Thursday, December 02, 2004

GlaxoSmithKline settles RELAFEN case

from Reuters

-->GlaxoSmithKline Plc, Europe's biggest drug maker, on Wednesday said it will pay $75 million to consumers and health insurers to settle a lawsuit alleging that the company blocked generic competition for arthritis drug Relafen.
Glaxo said the proposed settlement was given preliminary approval last week by a Massachusetts U.S. District Court judge.

The suit alleged that Relafen's distributors unlawfully obtained a patent which allowed them to enforce a monopoly over the drug and prevent generic competition, which resulted in exorbitant prices for Relafen.

Under the terms, third-party payors will receive $50 million of the settlement fund, while individual class members will receive $25 million for damages and fees. <--

Beecham's '639 patent on nabumetone (RELAFEN) was found invalid over prior art that had been examined by the PTO. There were separate issues of unenforceability (inequitable conduct). Curiously, in a parallel application to that leading to the '639 patent, Beecham told the PTO that the prior art did not even disclose the compound nabumetone.

I had written in Intellectual Property Today in July 2001 ("A Tale of Conflicting Models - The Coming Skirmish on the IP Frontier"):

-->HANDLING MISTAKES

In the case Biotec Biologische v. Biocorp, 2001 WL 503260 (Fed. Cir., May 14, 2001), the court observed, on the topic of a mistake made in prosecution:

An error in the prosecution record must be viewed as are errors in documents in general; that is, would it have been apparent to the interested reader that an error was made, such that it would be unfair to enforce the error. The defendants do not argue that this statement led them to believe that it clearly limited the invention that was claimed. A person of reasonable intelligence would not be misled into relying on the erroneous statement, for it is contrary not only to the plain language of the claims and the specification, but also to other statements in the same prosecution document. In Intervet America, Inc. v. Kee-Vet Labs., Inc., 887 F.2d 1050, 1054, 12 USPQ2d 1474, 1477 (Fed. Cir. 1989) the court dealt with an erroneous statement during prosecution and held: "When it comes to the question of which should control, an erroneous remark by an attorney in the course of prosecution of an application or the claims of the patent as finally worded and issued by the Patent and Trademark Office as an official grant, we think the law allows for no choice. The claims themselves control."

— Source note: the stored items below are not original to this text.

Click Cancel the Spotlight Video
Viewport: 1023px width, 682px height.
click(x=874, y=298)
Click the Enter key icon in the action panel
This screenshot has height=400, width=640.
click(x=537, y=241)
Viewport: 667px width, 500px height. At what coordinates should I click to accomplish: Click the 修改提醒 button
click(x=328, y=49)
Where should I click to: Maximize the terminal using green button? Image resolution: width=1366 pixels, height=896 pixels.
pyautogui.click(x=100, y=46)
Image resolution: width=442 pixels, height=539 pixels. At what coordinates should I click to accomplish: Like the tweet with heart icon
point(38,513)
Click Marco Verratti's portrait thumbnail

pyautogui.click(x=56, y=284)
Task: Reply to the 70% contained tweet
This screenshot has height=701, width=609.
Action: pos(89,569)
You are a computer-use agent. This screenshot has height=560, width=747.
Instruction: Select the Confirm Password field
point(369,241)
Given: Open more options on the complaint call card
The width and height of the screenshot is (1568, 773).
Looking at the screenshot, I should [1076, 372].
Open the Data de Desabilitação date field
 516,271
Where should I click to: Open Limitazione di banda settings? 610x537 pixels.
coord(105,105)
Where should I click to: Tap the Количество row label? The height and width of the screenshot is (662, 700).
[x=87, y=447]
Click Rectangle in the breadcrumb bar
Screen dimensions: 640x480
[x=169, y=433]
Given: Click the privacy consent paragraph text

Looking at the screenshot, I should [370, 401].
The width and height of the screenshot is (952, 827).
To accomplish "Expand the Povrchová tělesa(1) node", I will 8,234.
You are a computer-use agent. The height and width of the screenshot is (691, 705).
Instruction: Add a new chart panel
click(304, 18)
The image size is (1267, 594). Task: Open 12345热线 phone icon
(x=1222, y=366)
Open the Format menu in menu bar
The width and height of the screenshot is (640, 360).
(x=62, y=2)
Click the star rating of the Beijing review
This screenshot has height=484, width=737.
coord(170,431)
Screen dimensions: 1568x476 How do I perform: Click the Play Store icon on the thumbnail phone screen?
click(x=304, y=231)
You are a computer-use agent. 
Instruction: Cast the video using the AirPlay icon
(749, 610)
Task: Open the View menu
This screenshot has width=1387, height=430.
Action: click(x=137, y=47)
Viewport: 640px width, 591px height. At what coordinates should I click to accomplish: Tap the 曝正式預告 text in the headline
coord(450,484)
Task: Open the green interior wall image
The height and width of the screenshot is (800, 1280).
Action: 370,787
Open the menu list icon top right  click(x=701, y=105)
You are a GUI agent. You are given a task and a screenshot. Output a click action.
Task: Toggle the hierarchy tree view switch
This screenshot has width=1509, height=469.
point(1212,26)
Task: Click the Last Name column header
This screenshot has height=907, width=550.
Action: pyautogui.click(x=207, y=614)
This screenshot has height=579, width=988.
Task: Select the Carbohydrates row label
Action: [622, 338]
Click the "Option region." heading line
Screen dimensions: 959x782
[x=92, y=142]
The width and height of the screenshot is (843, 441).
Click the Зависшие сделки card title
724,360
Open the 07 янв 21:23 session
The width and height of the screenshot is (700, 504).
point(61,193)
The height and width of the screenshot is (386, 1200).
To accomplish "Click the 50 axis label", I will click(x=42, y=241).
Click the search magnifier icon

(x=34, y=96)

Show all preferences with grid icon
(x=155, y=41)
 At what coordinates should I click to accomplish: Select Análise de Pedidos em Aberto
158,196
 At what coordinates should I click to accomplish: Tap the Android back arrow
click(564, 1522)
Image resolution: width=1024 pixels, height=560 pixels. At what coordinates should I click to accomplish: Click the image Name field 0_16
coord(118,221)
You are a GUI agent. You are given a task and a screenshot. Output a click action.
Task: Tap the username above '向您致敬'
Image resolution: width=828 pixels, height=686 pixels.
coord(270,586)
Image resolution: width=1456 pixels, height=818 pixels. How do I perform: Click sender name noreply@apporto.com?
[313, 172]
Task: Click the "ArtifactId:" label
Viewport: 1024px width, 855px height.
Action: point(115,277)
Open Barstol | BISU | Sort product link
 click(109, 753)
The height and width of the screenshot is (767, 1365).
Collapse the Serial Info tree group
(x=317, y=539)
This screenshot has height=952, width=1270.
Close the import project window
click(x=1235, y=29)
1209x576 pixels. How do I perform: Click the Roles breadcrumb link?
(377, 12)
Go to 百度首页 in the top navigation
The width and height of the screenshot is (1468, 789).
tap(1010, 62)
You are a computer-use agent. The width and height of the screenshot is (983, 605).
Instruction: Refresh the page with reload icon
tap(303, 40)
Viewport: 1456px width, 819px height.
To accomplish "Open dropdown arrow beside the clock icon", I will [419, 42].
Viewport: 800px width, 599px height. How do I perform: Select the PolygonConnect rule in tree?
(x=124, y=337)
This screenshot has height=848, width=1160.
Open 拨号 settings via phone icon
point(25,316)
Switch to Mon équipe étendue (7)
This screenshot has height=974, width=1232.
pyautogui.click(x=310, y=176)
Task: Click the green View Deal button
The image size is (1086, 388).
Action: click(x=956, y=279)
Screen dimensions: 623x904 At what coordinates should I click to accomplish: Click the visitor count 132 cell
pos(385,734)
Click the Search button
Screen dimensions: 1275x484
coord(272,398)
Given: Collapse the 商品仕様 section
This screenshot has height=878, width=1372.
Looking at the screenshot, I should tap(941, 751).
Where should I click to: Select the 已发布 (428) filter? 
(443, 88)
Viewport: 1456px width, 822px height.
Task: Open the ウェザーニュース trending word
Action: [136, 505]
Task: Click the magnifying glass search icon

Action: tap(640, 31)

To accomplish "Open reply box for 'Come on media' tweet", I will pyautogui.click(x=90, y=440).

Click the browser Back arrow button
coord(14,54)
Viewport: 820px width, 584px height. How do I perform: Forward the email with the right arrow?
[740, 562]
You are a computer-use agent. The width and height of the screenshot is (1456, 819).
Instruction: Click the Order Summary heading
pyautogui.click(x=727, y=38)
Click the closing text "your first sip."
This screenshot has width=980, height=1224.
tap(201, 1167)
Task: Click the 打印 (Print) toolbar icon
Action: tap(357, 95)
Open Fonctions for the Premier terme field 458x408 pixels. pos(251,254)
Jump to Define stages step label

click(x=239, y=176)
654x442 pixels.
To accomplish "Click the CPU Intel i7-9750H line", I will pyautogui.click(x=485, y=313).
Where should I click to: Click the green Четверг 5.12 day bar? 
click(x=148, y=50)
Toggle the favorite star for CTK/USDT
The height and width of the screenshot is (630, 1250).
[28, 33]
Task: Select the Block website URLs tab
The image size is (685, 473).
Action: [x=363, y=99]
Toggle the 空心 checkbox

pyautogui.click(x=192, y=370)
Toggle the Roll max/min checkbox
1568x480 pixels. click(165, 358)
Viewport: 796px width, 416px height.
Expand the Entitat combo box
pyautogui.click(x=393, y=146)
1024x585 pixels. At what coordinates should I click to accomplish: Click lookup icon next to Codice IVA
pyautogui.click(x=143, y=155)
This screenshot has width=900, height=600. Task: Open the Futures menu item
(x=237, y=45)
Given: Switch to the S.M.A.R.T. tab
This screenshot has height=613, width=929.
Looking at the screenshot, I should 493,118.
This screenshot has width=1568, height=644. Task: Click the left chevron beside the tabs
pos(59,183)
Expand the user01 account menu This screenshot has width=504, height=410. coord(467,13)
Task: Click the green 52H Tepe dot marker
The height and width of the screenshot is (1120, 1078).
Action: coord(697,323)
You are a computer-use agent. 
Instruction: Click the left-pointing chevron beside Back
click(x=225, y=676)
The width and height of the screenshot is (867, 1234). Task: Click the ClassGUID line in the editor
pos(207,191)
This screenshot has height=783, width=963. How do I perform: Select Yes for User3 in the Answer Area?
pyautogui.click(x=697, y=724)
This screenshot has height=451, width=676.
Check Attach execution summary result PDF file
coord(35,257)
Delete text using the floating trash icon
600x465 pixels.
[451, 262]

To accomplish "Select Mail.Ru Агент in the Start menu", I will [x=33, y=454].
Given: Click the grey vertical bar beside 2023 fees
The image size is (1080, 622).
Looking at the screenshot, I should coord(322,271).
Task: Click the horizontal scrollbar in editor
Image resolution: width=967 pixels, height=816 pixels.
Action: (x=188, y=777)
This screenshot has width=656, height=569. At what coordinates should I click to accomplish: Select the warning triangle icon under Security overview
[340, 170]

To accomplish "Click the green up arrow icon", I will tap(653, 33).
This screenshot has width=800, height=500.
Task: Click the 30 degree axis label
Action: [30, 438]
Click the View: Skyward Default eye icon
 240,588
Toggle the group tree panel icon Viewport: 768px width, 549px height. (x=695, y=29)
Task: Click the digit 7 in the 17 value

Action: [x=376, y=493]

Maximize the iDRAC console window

The policy rationale of Biotec (although not the facts) has relevance to issues in the case In re ‘639 Patent Litigation, 2000 U.S. Dist. LEXIS 20166, concerning the patent (US 4,420,639) to the drug nabumetone, marketed as RELAFEN. The case has facts which defy conventional wisdom. Although there are issues that certain countries, such as India, derivatize certain U.S. work, in the ‘639 case, the first disclosure of the formula of nabumetone was in the Indian Journal of Chemistry, 1973, 11, 213-218. The compound was later patented in the United States. For one of the steps in a multi-step synthesis, the Indian workers relied on a 1948 paper, written by researchers at a well-known U.S. drug company, which was published in the Journal of the American Chemical Society, generally considered to be the premier chemistry journal in the world. It happened that the 1948 paper had a serious mistake, which apparently had been overlooked by the 1948 authors and by the referees of the 1948 paper. It was a mistake that could be recognized by a first year student of organic chemistry, who would know that aliphatic ethers (specifically here a methyl, aryl ether) cleave in boiling concentrated hydrochloric acid. The mistake was in fact corrected in 1955, although not in the Journal of the American Chemical Society.10

<--


Endnote 10 of the IPT stated:

-->The Journal of the American Chemical Society has a policy of not allowing mistake correction by third parties, and the present author has direct experience with this policy. This author wrote a paper on the calculation of the second moment of the fluorine nuclear magnetic resonance (NMR) of solid poly (carbon monofluoride), which led to the conclusion that the structure contained an infinite array of cyclohexane boats, rather than the expected chairs, J. Am. Chem. Soc., 1974, 96, 7841, which boat structure was reproduced in the Cotton and Wilkinson, 4th edition. Five years later, different workers, who also published in JACS, criticized the calculation, on the basis that it involved a single integration, rather than a double integration. Although the allegation had no basis in the text of the 1974 paper, and was untrue, the journal (which did not dispute the truth of what this author said) would not allow a comment to be published. Five years later, this author did publish a comment, which appeared in the Proceedings of the Workshop on Electrochemistry of Carbon, pp. 595-607, Electrochemical Society Proceedings Series, Volume 84 No. 5 (1984). (Poly(carbon monofluoride) is a useful cathode for high energy density lithium batteries.)<--

Somewhat ironically, exactly the same problem presented in the nabumetone case (eg, citing the earlier wrong article when a later correction exists) has now come up in the poly (carbon monofluoride) case. This later incident also implicates some important flaws in the way scholar.google works.